Clients in crisis. If for any reason client is in crisis or suicidal, and it is outside of scheduled session hour or business hours, or is unable to get a hold of therapist, clients can utilize the following resources: 

Idaho Suicide Prevention Hotline – Hours of operation for text and chat are Monday through Friday from 3pm to midnight. Please call or text at 208-398-4357 (HELP). 
National Suicide Hotline – Hours of operation for text and chat are 24/7. Please call 1-800-273-8255, or chat online at Lifeline Chat http://suicidepreventionlifeline.org/chat
Crisis Text Line – Text “Home” to 741741 for free 24/7 crisis support. 
Pathways Community Crisis Center of Southwest Idaho – This is a 24/7 crisis center located at 7192 Potomac Drive, Boise, Idaho 83704. Phone number is 208-489-8311. Clients can either call or drive there with no appointment needed. 


Client Rights and Responsibilities: 

Counseling is a voluntary act, and you have the right to choose counselors who best suit your needs. We will do our best to accommodate your needs or to give you an appropriate referral.
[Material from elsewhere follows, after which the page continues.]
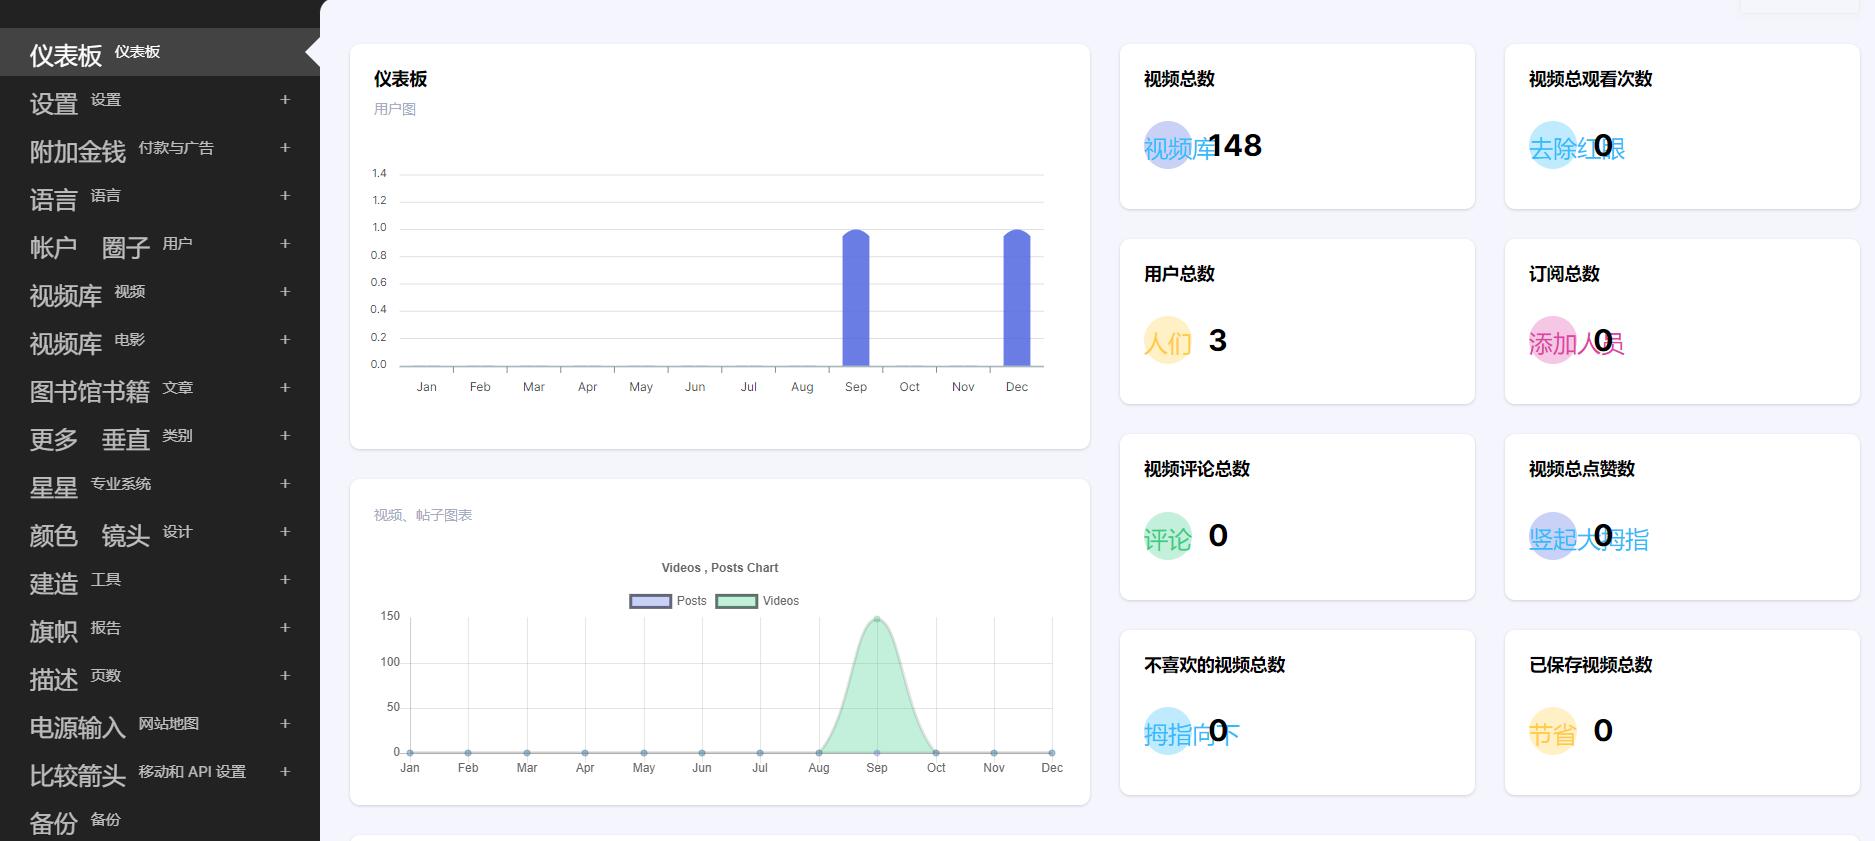Expand the Users (用户) menu plus sign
You have the right to be treated ethically by your counselor. You are also entitled to these rights regardless of gender, age, sexual orientation, marital status, or culture, or economic, education, or religious background. Counselors are required to adhere to the code of ethics adopted by the Idaho Social Work Licensing Board.

Sexual Intimacy between a counselor and a patient is NEVER appropriate, and should be reported to the Idaho Social Work Licensing Board.
As a partner in your own health care, you have the right to refuse treatment, providing you accept responsibility for the consequences of such a decision.  You have a responsibility to participate, to the degree possible, in understanding your behavioral health problems and in developing mutually agreed upon treatment goals.  You also have the responsibility to identify yourself and insurance coverage or changes in coverage when receiving behavioral health services.  You have the responsibility to provide your current provider with previous treatment records, if requested, as well as to provide accurate and complete medical information to any other health care professionals involved in the course of your treatment. You have the responsibility to be on time for your appointments and to notify your provider as far in advance as possible if you need to cancel or reschedule an appointment.  You have the responsibility to notify your behavioral health plan within 48 hours—or as soon as possible—if you are hospitalized or receive emergency care.  And, you have the responsibility to pay all required co-payments and deductibles as the time you receive behavioral health care services.
If you have any questions concerning your rights and/or ethical treatment, or if you wish to file a complaint, please contact the Idaho Social Work Licensing Board. The Idaho Social Worker Licensing Board has the general responsibility of regulating the practice of licensed professional social workers.  The licensure of any individual under the licensing laws of Idaho does not imply or constitute and endorsement of the social worker nor guarantee effectiveness of treatment.  The Idaho Social Work Licensing Board is through the Idaho Bureau of Occupational Licenses, Owyhee Plaza, 1109 Main Street, Suite 220, Boise, Idaho 83702, phone number is 208-334-3233.

Assignment to a Counselor: We will attempt to match you with a professional counselor who can best meet your needs. The Staff will consider which counselors can accommodate your counseling needs, schedule and insurance financial needs.  Based on this information, assignments to counselors are made with consideration of appropriate fit and the availability of individual counselors.